Ia menyebut UGM memiliki 76 UKM dan komunitas dengan bidang kegiatan yang beragam, mulai dari kerohanian, olahraga, seni, hingga kegiatan khusus serta berbagai aktivitas yang berkaitan dengan prestasi maupun nonprestasi. Keberagaman tersebut, menurutnya, memberikan banyak pilihan bagi mahasiswa untuk mengembangkan kemampuan di luar bidang akademik. “Artinya ini menjadi sebuah wadah penting bagi teman-teman, khususnya mahasiswa baru, untuk kemudian menempuh student journey soft skill yang akan ditempuh di Universitas Gadjah Mada ini,” katanya.
Hempri menekankan proses belajar mahasiswa tidak terbatas pada capaian akademik. Pengalaman berinteraksi dengan orang lain, mengenal lingkungan, serta terlibat dalam organisasi juga menjadi bagian dari proses pembentukan mahasiswa selama berada di UGM. “Belajar tidak harus di kelas, belajar saya kira bisa kemudian di luar arena kelas,” ungkapnya.
Menurutnya, mahasiswa tidak hanya perlu mengukur keberhasilan melalui indeks prestasi. Pengalaman sosial yang diperoleh melalui organisasi juga penting untuk membentuk kemampuan mahasiswa dalam mengenal sesama, memahami lingkungan, serta mengembangkan karakter.
Bagi mahasiswa baru, Gelex menjadi salah satu tahap lanjutan setelah mengikuti rangkaian PIONIR. Melalui Gelex, mahasiswa dapat mengenali lebih jauh berbagai organisasi kemahasiswaan, UKM, dan komunitas yang ada di lingkungan UGM sebelum menentukan kegiatan yang ingin diikuti. “Gelanggang Expo ini menjadi sebuah wadah teman-teman untuk mengenali dan nanti menjadi anggota bagi UKM dan komunitas yang ada di Universitas Gadjah Mada yang ada saat ini,” tutur Hempri.

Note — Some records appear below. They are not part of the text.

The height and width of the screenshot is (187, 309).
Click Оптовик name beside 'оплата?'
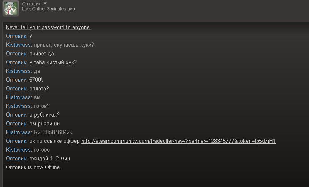(x=17, y=89)
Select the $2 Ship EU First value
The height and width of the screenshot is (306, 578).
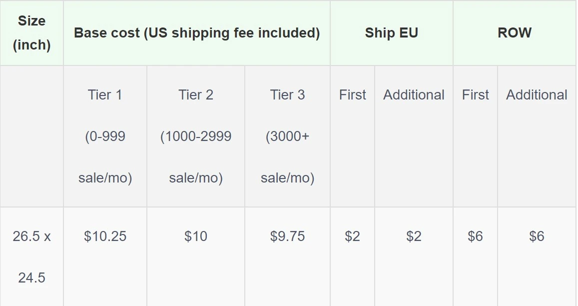(x=352, y=236)
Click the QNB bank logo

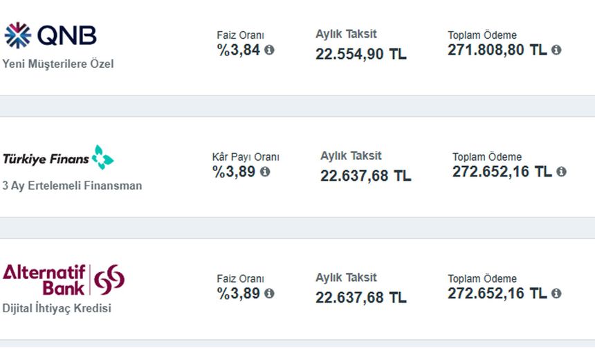(51, 35)
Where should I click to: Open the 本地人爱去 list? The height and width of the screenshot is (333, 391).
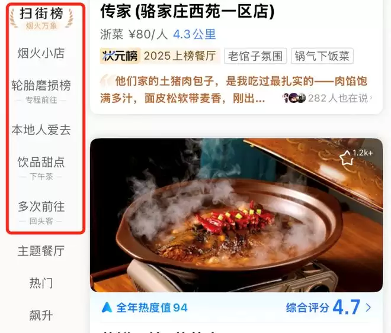pyautogui.click(x=41, y=130)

Ia juga mendorong mahasiswa untuk memanfaatkan berbagai UKM dan komunitas sebagai ruang pengembangan soft skill dan karakter. UGM, lanjutnya, tengah mengarahkan pengembangan karakter mahasiswa melalui karakter “BERANI”, yang mencakup bernalar, etis, relasional, adaptif, nyata berdampak, serta inklusif dan inisiatif.
Selain menjadi ruang pengenalan UKM dan komunitas, Gelex 2026 juga menghadirkan sejumlah kegiatan yang dirancang lebih interaktif. Berdasarkan penjelasan pembawa acara, rangkaian kegiatan selama tiga hari, 27–29 Agustus 2026, menghadirkan sejumlah inovasi yang memungkinkan mahasiswa berinteraksi secara langsung dengan UKM maupun komunitas.

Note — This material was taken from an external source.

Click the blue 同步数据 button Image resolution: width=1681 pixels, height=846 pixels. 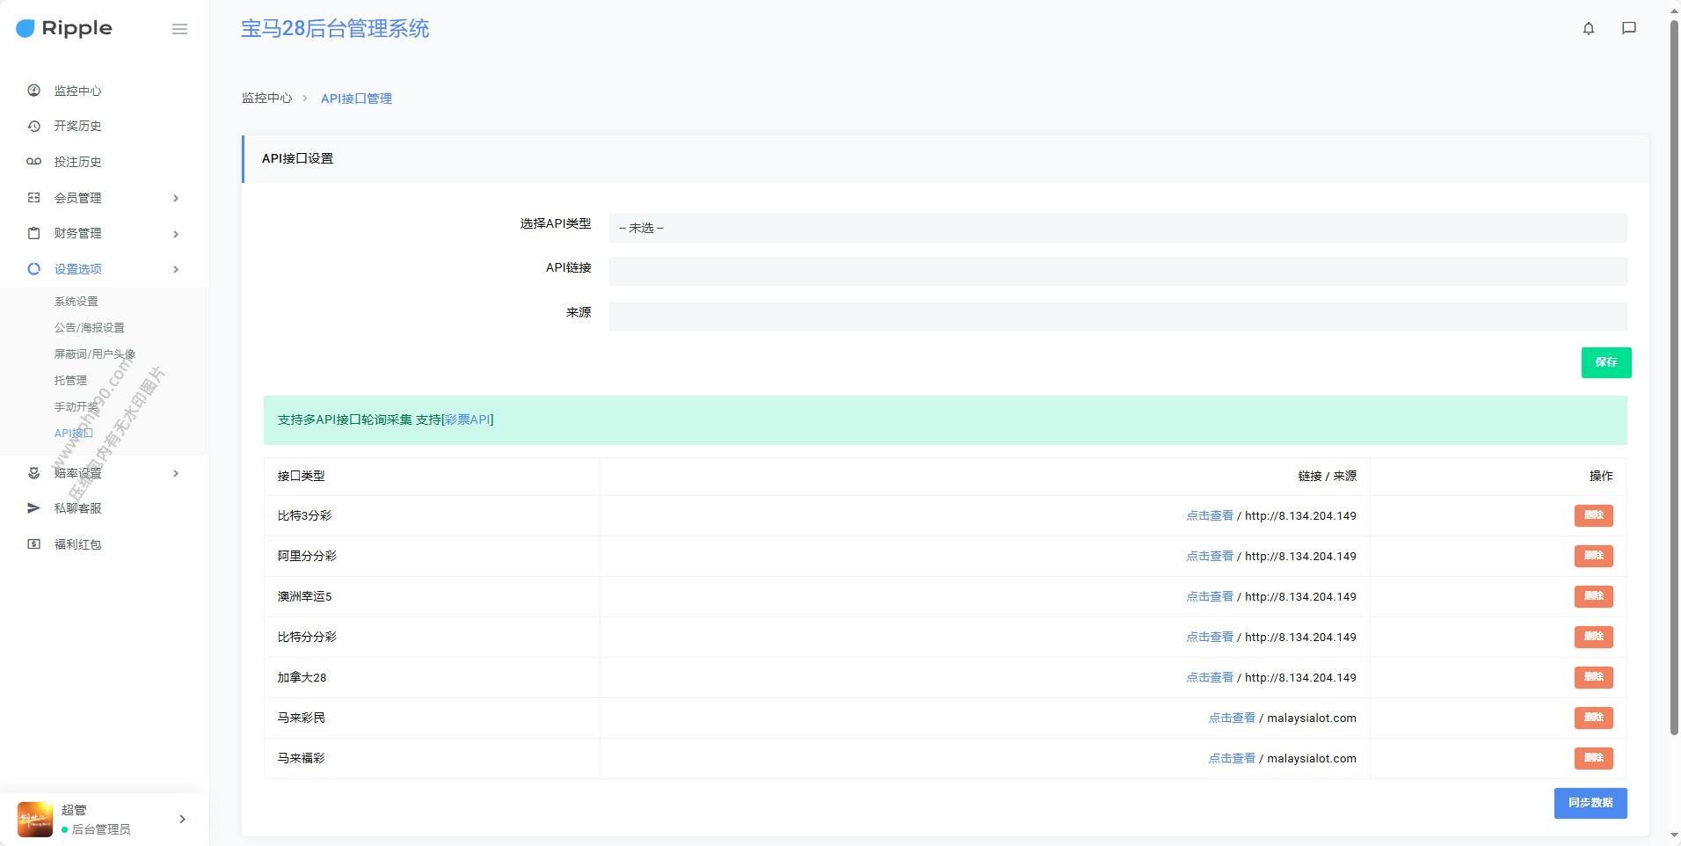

Pada hari pertama dan ketiga, Gelex menghadirkan panggung olahraga yang menampilkan UKM dari bidang olahraga. Mahasiswa dapat menyaksikan berbagai penampilan sekaligus berinteraksi dengan anggota UKM untuk mengetahui lebih jauh kegiatan yang mereka jalankan.
Sementara itu, pada hari kedua akan digelar parade UKM yang melibatkan 162 peserta dari 54 UKM. Parade tersebut menjadi salah satu inovasi Gelex 2026 untuk menghadirkan UKM secara lebih interaktif kepada mahasiswa dengan mengelilingi area penyelenggaraan Gelex.

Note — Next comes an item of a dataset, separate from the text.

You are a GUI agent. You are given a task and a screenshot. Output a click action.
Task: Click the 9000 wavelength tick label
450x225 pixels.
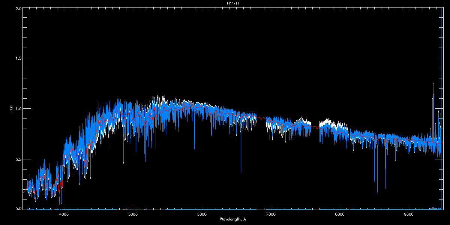coord(409,215)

Selain parade dan panggung olahraga, Gelex 2026 juga menghadirkan Bingkai Kelana dan Kolase Imaji yang dapat dimanfaatkan oleh mahasiswa untuk menikmati rangkaian acara Gelex 2026. Lalu, berbagai tenant komunitas turut hadir untuk melengkapi kegiatan. Area makanan dan minuman atau F&B dan sejumlah sekber UKM tersebar di beberapa bagian venue. Kehadiran berbagai ruang dan aktivitas tersebut memberikan kesempatan kepada mahasiswa untuk tidak hanya menjadi pengunjung, tetapi juga terlibat secara langsung dalam proses mengenal UKM dan komunitas. Mahasiswa dapat bertanya mengenai kegiatan, pengalaman, maupun kesempatan bergabung sebelum menentukan pilihan sesuai dengan minat dan bakatnya.
Aspek keamanan dan kenyamanan pengunjung juga menjadi bagian dari pelaksanaan Gelex. Panitia menyediakan sistem sinyal SOS dengan tiga penanda warna untuk membantu pengunjung ketika menghadapi situasi tertentu. Sinyal merah digunakan untuk kendala medis, hijau untuk laporan pelecehan seksual, dan biru untuk kondisi yang berkaitan dengan kejahatan.